Mapping the 12-item multiple sclerosis walking scale to the EuroQol 5-dimension index measure in North American multiple sclerosis patients.

OBJECTIVE

To map the 12-item Multiple Sclerosis Walking Scale (MSWS-12) onto the EuroQol 5-dimension (EQ-5D) health-utility index in multiple sclerosis (MS) patients participating in the North American Research Committee on Multiple Sclerosis (NARCOMS) registry.

DESIGN

Cross-sectional MSWS-12 to EQ-5D cross-walking analysis.

SETTING

NARCOMS registry spring 2010 biannual update and supplemental survey.

PARTICIPANTS

North American patients completing both the MSWS-12 and the EQ-5D randomly split into derivation and validation cohorts.

OUTCOME MEASURES

Ordinary least squares regression was performed within the derivation cohort, with participants' EQ-5D as the dependent variable. Results of the MSWS-12 were input as independent variable(s) into six regression models. Model goodness-of-fit was subsequently assessed in the validation cohort using the mean absolute error (MAE), root mean square error (RMSE) and the adjusted R(2). The best performing model was refined in the entire cohort and utilised for additional analyses.

RESULTS

A total of 3505 NARCOMS participants were included. Their mean±SD EQ-5D and MSWS-12 scores were 0.74±0.18 and 50.8±33.5, respectively, and these assessments were found to be moderately correlated (r=-0.553, p<0.001). The model using all individual MSWS-12 item scores as independent variables was found to have the best fit (MAE=0.109±0.096, RMSE=0.145, adjusted R(2)=0.329). The percentage of EQ-5D estimates within 0.05 and 0.10 of the actual value were 30% and 61%, respectively.
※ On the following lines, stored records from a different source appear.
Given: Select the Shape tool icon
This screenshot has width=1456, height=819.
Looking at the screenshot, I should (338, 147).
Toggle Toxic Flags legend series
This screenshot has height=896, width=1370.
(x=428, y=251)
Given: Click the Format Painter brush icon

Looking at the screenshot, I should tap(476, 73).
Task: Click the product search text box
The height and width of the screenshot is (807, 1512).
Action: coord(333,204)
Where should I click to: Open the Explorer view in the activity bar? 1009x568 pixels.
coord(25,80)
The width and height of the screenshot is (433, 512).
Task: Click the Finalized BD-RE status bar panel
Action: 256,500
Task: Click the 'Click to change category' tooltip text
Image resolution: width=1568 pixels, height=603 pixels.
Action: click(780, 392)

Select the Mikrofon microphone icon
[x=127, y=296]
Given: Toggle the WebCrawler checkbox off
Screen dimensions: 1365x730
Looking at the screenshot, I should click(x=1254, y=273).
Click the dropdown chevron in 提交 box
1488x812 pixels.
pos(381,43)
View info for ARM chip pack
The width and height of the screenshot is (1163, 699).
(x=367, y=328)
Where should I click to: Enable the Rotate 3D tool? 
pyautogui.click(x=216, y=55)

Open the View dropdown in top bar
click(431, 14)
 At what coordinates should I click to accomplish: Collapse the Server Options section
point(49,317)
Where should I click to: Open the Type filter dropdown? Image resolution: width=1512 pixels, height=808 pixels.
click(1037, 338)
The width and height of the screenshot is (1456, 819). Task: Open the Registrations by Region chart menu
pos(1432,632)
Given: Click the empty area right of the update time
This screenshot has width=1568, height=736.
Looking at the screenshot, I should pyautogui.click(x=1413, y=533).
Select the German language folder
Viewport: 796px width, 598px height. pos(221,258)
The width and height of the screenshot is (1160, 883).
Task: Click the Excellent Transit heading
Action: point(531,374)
This mapping equation was more precise in patients with moderate mobility impairment (MAE=0.087±0.061 at patient-determined disease step (PDDS) of 3-6) and less precise in patients with no (MAE=0.141±0.128 at PDDS of 0-2) or severe mobility impairment (MAE=0.121±0.049 at PDDS ≥7).

CONCLUSIONS

The EQ-5D scores can be predicted using the MSWS-12 item scores with reasonable precision in North American patients with MS. Prediction estimates were more precise in patients with moderate mobility impairment.